Bereits im Zweiten Weltkrieg führte die deutsche Wehrmacht im Auftrag der Nationalsozialisten Versuche mit Urangeschossen durch. Weil das Material knapp und teuer war, kam es aber im Krieg nicht zum Einsatz. Heute sind 21 Länder bekannt, die diese Munition in ihren Beständen haben, darunter die USA, Russland, die Türkei und Saudi-Arabien. Diese Munition auch einzusetzen hat aber bislang nur Washington zugegeben - und zwar bei Militäreinsätzen im Irak, in Ex-Jugoslawien, in Afghanistan und in Syrien. Allein während des Irakkrieges 2003 wurden hunderte Tonnen Uranmunition verschossen.
Anders als Biowaffen, chemische Kampfstoffe, Antipersonenminen oder Streubomben ist Uranmunition nicht geächtet. Es gibt kein internationales Abkommen, das den Einsatz von abgereichertem Uran explizit verbietet. Dennoch warnen Experten vor möglichen Langzeitfolgen durch in erwartbar großen Mengen freigesetztes Uran.
Droht eine Verstrahlung des Kriegsgebietes?
Abgereichertes Uran kann Menschen in seiner Umgebung kaum direkt verstrahlen: Seine Radioaktivität ist rund 40 Prozent schwächer als bei Natururan, die Strahlung kann Haut und Kleidung in der Regel nicht durchdringen. Ein Kilogramm abgereichertes Uran erzeugt in einer Entfernung von einem Meter eine jährliche Strahlendosis, die etwa einem Drittel der natürlichen Strahlenbelastung entspricht. Dennoch kann auch eine solche Strahlung auf kurze Entfernung und über einen längeren Zeitraum das Erbgut schädigen und Krebs auslösen. Noch gefährlicher ist, dass Menschen den Uranstaub über ihre Atemwege, Nahrungsmittel oder Wunden aufnehmen könnten. Denn Uran ist - wie andere Schwermetalle auch - chemisch giftig und kann für schwere Schädigungen der inneren Organe sorgen.

———

Wie geht der Text über Uranmunition nach seinem letzten Satz weiter? Setze ihn fort.

———

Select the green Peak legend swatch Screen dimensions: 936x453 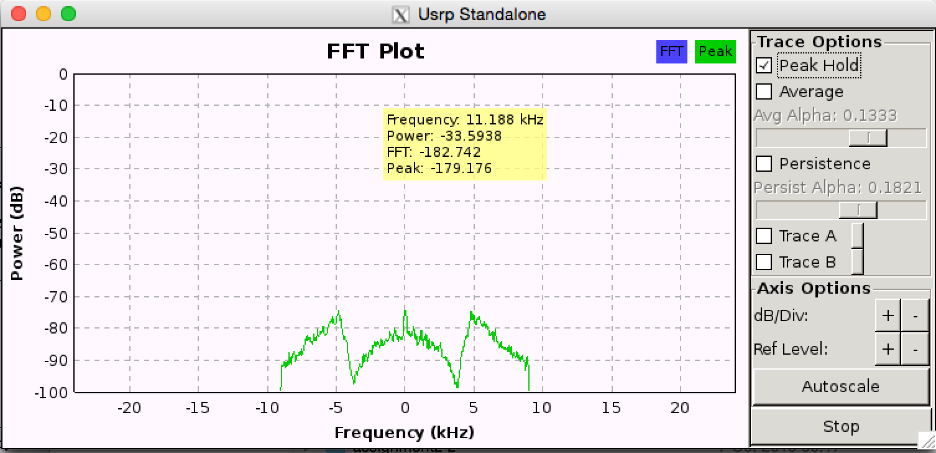point(715,52)
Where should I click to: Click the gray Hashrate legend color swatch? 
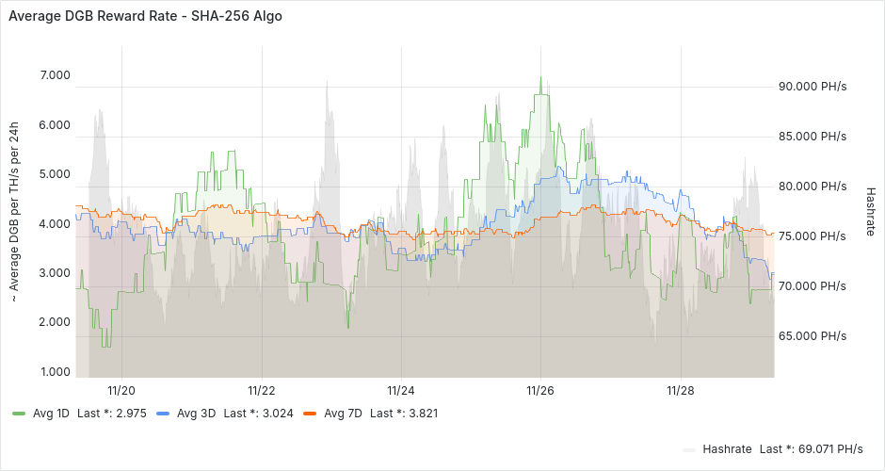point(689,449)
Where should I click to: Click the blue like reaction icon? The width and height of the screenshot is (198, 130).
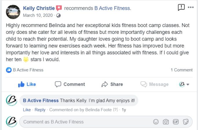tap(9, 70)
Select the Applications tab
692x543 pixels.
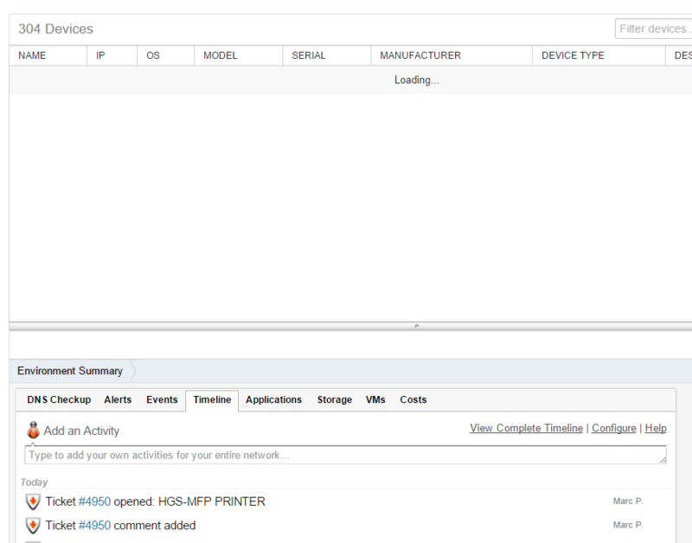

———

» **ERGEBNIS DIESER ÜBUNG**:
Wie schwer sind die Langzeitfolgen?
Wie gefährlich die langfristigen Folgen für Mensch und Natur tatsächlich sind, ist unter Experten aber umstritten. Im Irak soll es einem Bericht der Organisation Internationalen Ärzte für die Verhütung des Atomkrieges (IPPNW) zufolge in den Regionen, in denen massiv Uranmunition eingesetzt wurde, zu einem deutlichen Anstieg von Missbildungen, Krebserkrankungen und anderen Folgeschäden gekommen sein. Nach Auffassung der Weltgesundheitsorganisation (WHO) und der Internationalen Atomenergieorganisation (IAEO) gebe es jedoch keine besondere radiologische Gefährdung für die Zivilbevölkerung durch Uranmunition. Auch ein 2010 von der Europäischen Kommission in Auftrag gegebenes Gutachten sieht "keine Hinweise auf Umwelt- und Gesundheitsrisiken" durch abgereichertes Uran.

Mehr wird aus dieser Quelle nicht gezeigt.